Sorry it's taking me so long to get my trip report complete. Time is not on my side currently 

11/26/03

I called Amtrak the day before departure to check on the status of the EB Sunset, since it would turnaround to become our train the following day. The report showed it currently was running 8 hours late (suprise suprise). I was doing this by the way to get a head start on alternate plans in case they were going to "bus us" to B.F.E. ! Well later in the day the report showed it was running 11 hours late. I asked "Julie" to connect me with an Agent to find out if my departing train the next day would be effected. The verdict was YES it would effect my travel. I was informed that we would at least be bussed from Orlando to Sanford, due to a short turnaround time. Well this wasn't a big deal in my opinion. I wasn't going to ride a bus to say Pensacola or somewhere like that.

11/27/03 Thanksgiving day

Our train the WB Sunset was due to depart at 1:45 PM. We left for the station at about 11:30 giving more then plenty of time to travel. We arrived at the Orlando station at about 12:10 Pm. There was more people traveling on Thanksgiving then I thought there would be. The NB Meteor was due in a few minutes, so I figured I would just wait until it left before I ask about the status of the Sunset, instaed fighting all the people in the station.

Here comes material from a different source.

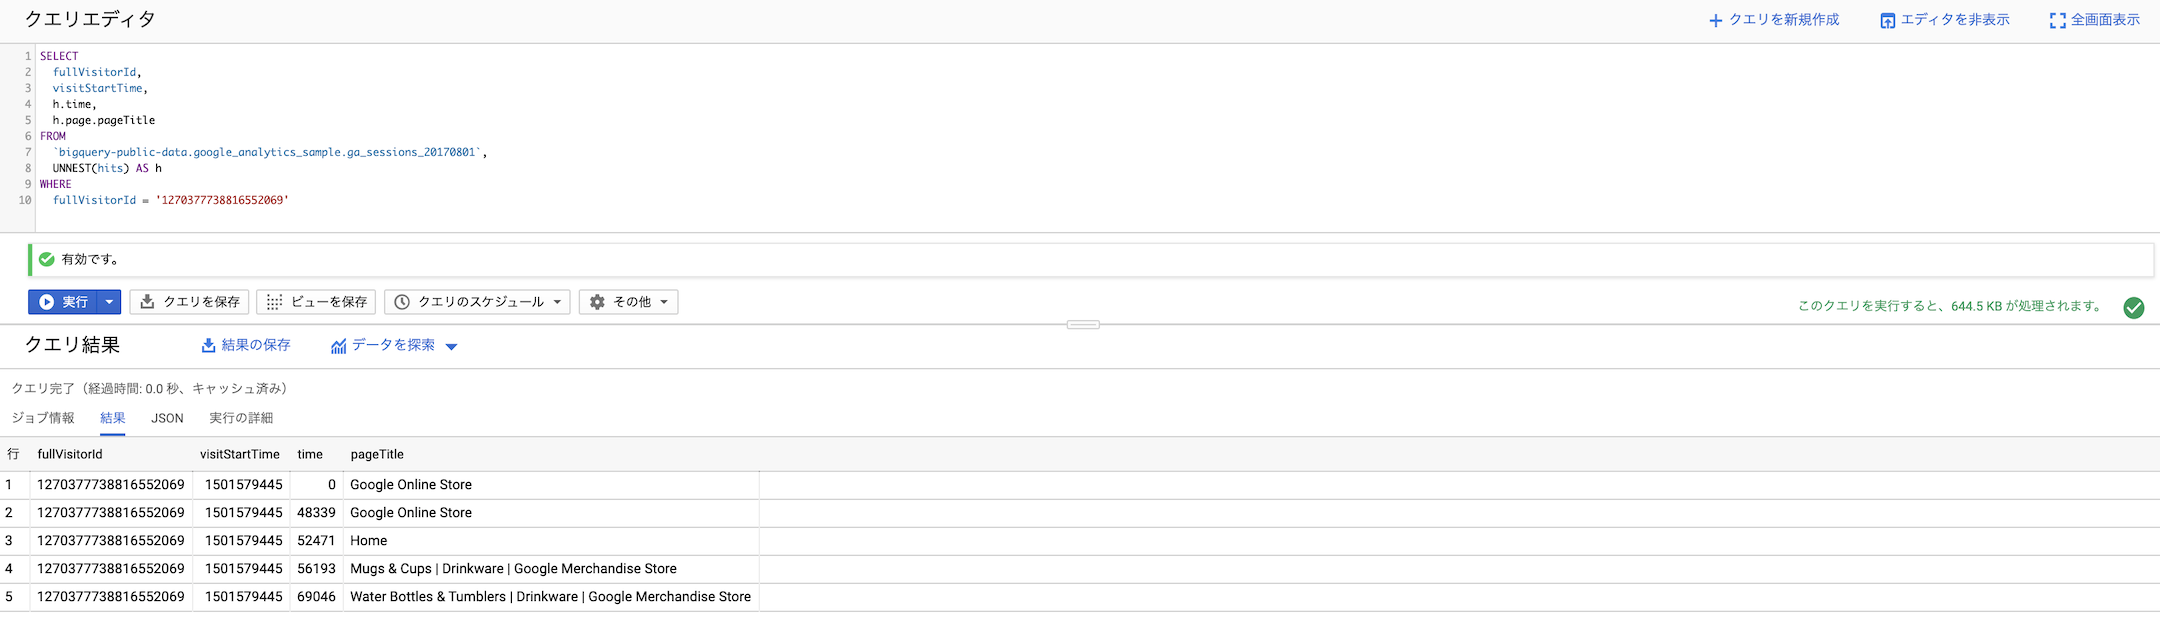The height and width of the screenshot is (640, 2160).
Task: Click the plus icon for クエリを新規作成
Action: (x=1716, y=21)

I watched the Meteor pull into the station about 10 minutes late. An anouncement was made, but I didn't pay any attention to it since I wasn't going to ride the Meteor. Kim ran up to me, interupting me playing railfan and asked if I heard the announcement. I said no, why? She said if anyone was departing on the Sunset Limited, that they were to board here and ride to Jacksonville. OK! So we grabbed our bags and got in the long line to board the Meteor. A Conductor asked where we were going, and told him we were supposed to be on the Sunset. He directed us to one of the last coaches(a long walk). I explained to him that we had a Sleeper booked on the Sunset. He explained that he didn't have any available, funny since the Agent the night before said they had "plenty" incase if I had to change plans and go through WAS on the way home. I think this was a case of "were not going to dirty up a room for you to ride for 3 hours during the day" thought. I asked him about a refund for this portion of the trip for my sleeper. He said he didn't have time to deal with it right now, but would see what he can do. We boarded in the next to the last coach and waited for departure.

#98 Silver Meteor consist (sorry didn't get car numbers)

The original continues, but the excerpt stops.